Months after the Seuol ferry sank off South Korea's coast, the search for victims continued to claim lives Thursday - five firefighters dying when their helicopter crashed while returning from looking for the remaining passengers at sea.
The chopper came down in the southwestern city of Gwangju shortly after beginning a planned journey from the site of the ferry's sinking to a base in the country's northeast.
Images on Korean television showed a plume of dark smoke rising from the burning chopper above buildings.
Local news agency Yonhap reported eyewitness claims that the aircraft had caught fire in the air before nose-diving into a street shortly before 11 a.m. - one onlooker said "a plume of black smoke rose with a loud bang."
Yonhap reported that despite a high school student being hurt when she was struck by debris, the casualties were restricted to the helicopter's crew of five firefighters, who had joined the Seuol search effort on Monday.
The search continues off South Korea's southwestern coast as 11 passengers remain missing since the ferry sank on April 16 – the official death toll stands at 293.
While a post-Seuol disaster investigation and court trials continue, public safety has been high on the national agenda amid an outcry over the government's lax enforcement of regulations.
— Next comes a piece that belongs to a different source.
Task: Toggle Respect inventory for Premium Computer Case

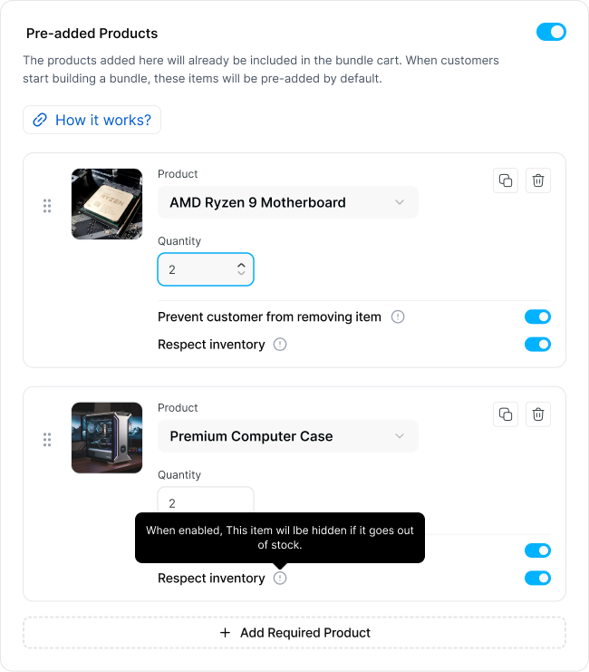Action: point(537,579)
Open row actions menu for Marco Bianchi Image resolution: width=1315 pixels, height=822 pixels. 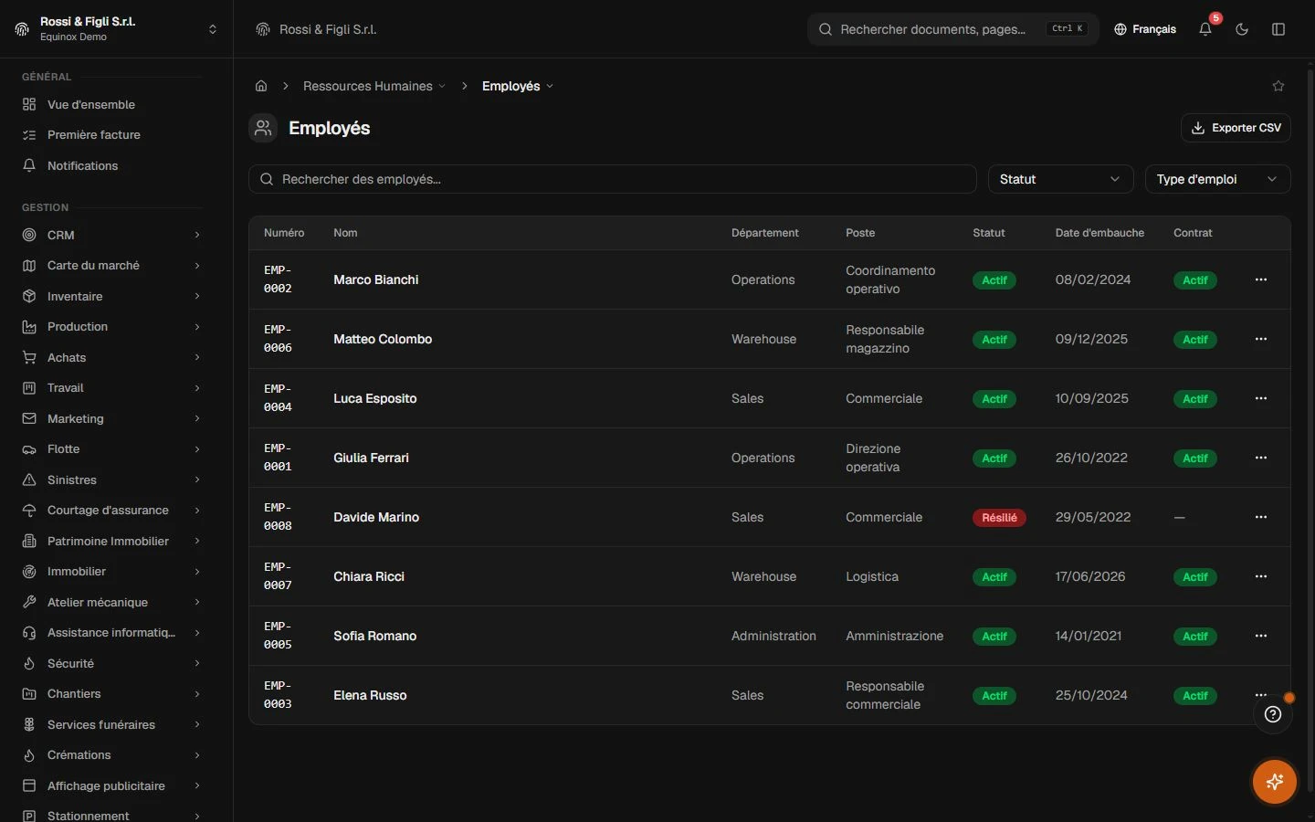pyautogui.click(x=1261, y=279)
In the case of the helicopter, the crash site is being examined for any clue as to what could have caused it to come down. The National Emergency Management Agency has insisted the chopper was only introduced in 2001, and that "the service life of firefighting helicopters is usually 20 years."
For now, it is viewed as yet another tragic incident in the long-running saga – two search divers and a navy sailor have also lost their lives looking for victims in and around ferry.